Na rua, uma moça distribui flores a todos com mensagens de amor. É algo diferente, mas eu prefiro aproveitar meu tempo de outra forma. Continuo a andar, a observar o que se passa de mais interessante.
Estou impressionado com o pequeno número de carros no asfalto. Parece que todo mundo resolveu sair a pé. As pessoas procuram ser gentis, como se procurassem uma redenção coletiva. Têm medo. Arrependo-me por de ter saído sem o celular. Gostaria de falar com minhas filhas. Falo mais tarde. O que estarão fazendo?
Nem tudo é festa e paz. Aqui e ali, há algumas brigas, veem-se algumas gangues, mas ninguém reprime. As explosões de revolta se esvaziam sozinhas, perdem força. De um modo geral, prevalece um sentimento de conformismo — não há mesmo o que fazer, não há resistência possível diante do inevitável. Não olho mais para a paisagem — ela já está gravada em mim — olho para as pessoas. Parece que o hospício abriu as portas. Tem de tudo: pregadores, futuristas, alarmistas, boateiros.
Pergunto-me se seria a hora de me arrepender de algumas coisas. Mas meus únicos arrependimentos são relativos a coisas que deixei de fazer. Aquilo que fiz foi decidido com consciência e tranquilidade. Era o que o momento pedia; logo não me arrependo.
O relógio anda para trás em contagem regressiva, muitos olham para o céu como se estivessem à procura de alguma coisa. Não me incomodo. Mas acho tolo precipitar algo que já tem hora marcada.
E os amores perdidos, acabados, esquecidos? O que serão deles? Também serão reduzidos a pó? Não me refiro apenas aos meus, mas aos de todo mundo. Sinto aflição. Sinto vontade de beijar. Penso em duas ou três candidatas. Não sei quem escolheria. Quanta pretensão a minha! Quem disse que elas gostariam de me beijar…
Como sempre, brinco com os cachorros, mas hoje eles estão diferentes. Apesar de parecerem agitados, todos mantêm as orelhas baixas e o olhar um pouco mais triste.
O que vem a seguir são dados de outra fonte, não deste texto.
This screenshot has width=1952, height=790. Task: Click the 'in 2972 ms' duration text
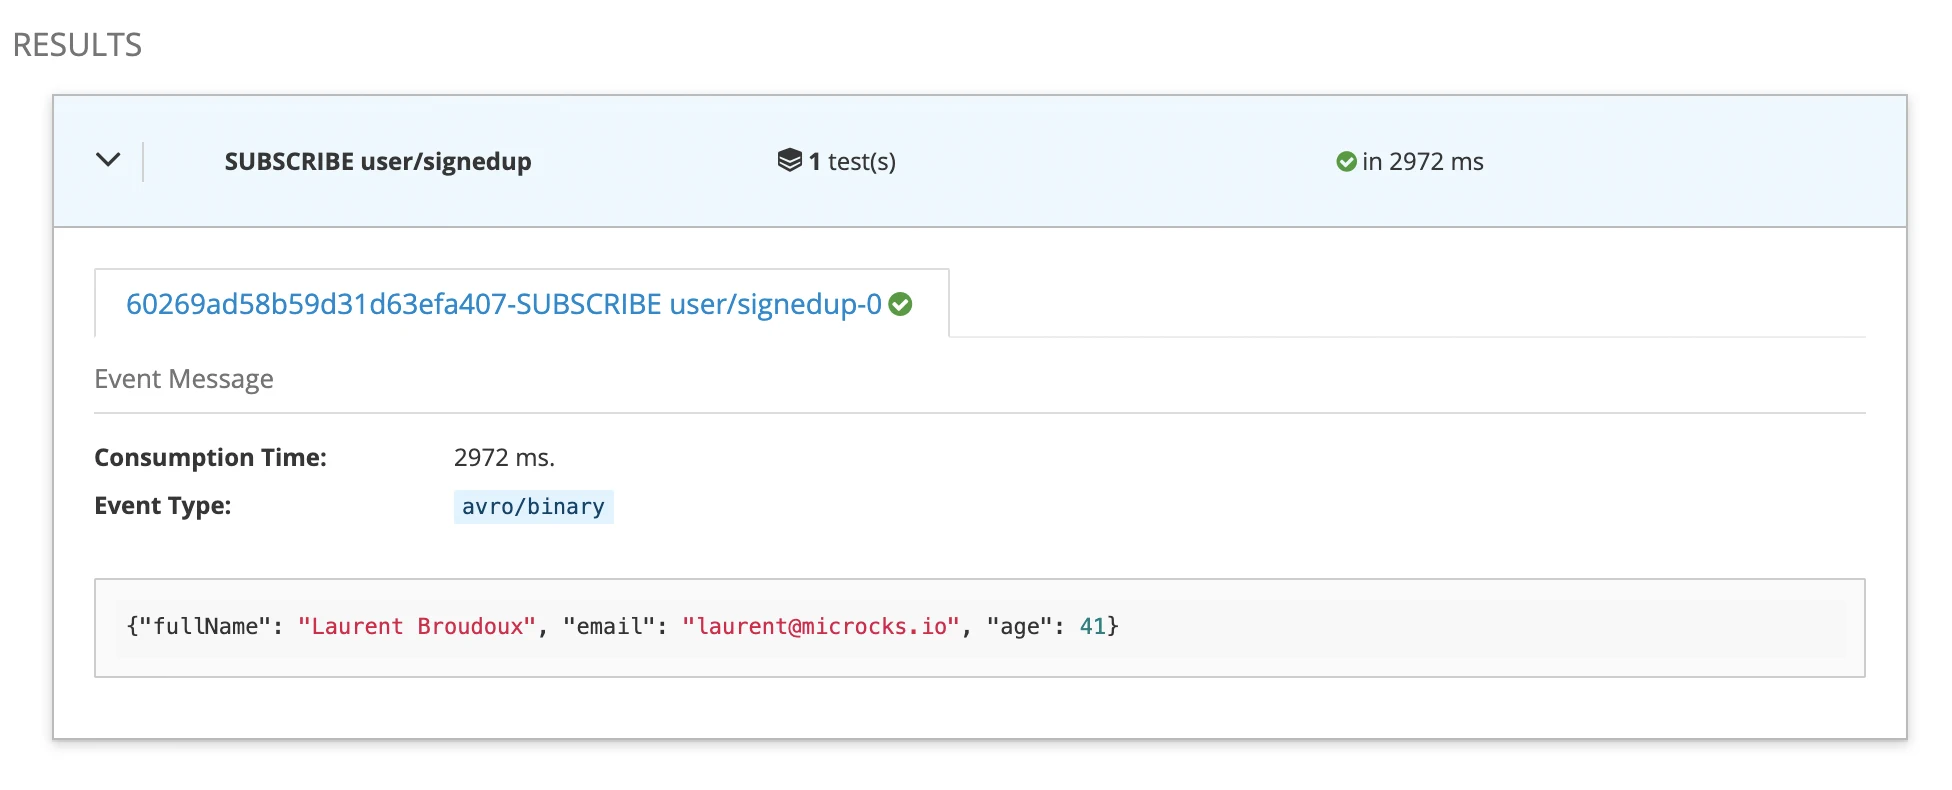tap(1422, 162)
Penso de novo nas minhas filhas. Quero dizer algumas coisas, mas sem ser melodramático nem passar tristeza e apreensão. No fim das contas — desculpem o trocadilho infame — tudo se acaba ao mesmo tempo. Que epílogo mais socialista!
Percebo que saí de casa sem dinheiro, mas reparo que hoje isso não faz a mínima diferença. Ninguém vende nada mesmo:
— Me dá um coco?
— O “dotô”, vejo sempre o senhor andando. Vou lhe dar um bem gelado, assim vai lembrar de mim como gente boa…
— Obrigado. Vai para junto da sua família.
— Minha família são os caminhantes e corredores do dia-a-dia.
— Então vamos juntos pro final.
Que frase mais infeliz! Mas é a pura verdade…
Nem sei onde estou, acho que andei demais. Sinto-me cansado, vou voltar de ônibus. Quero falar com minhas filhas, talvez com outras duas ou três pessoas…acho que gostaria de falar com mais gente.
Vou tentar pelo menos.
Preciso decidir o que fazer até o momento final. Comer bem, ler um pouco, sentir o prazer de dormir sem culpa à tarde. Um bom banho, uma roupa confortável. Onde assistirei ao final. Pela televisão, será transmitido com narração do Galvão Bueno ou Faustão. Se me der na telha, vou para a rua. Ainda não sei bem. Mas uma coisa já está planejada: o último dry martini. Um brinde ao apocalipse.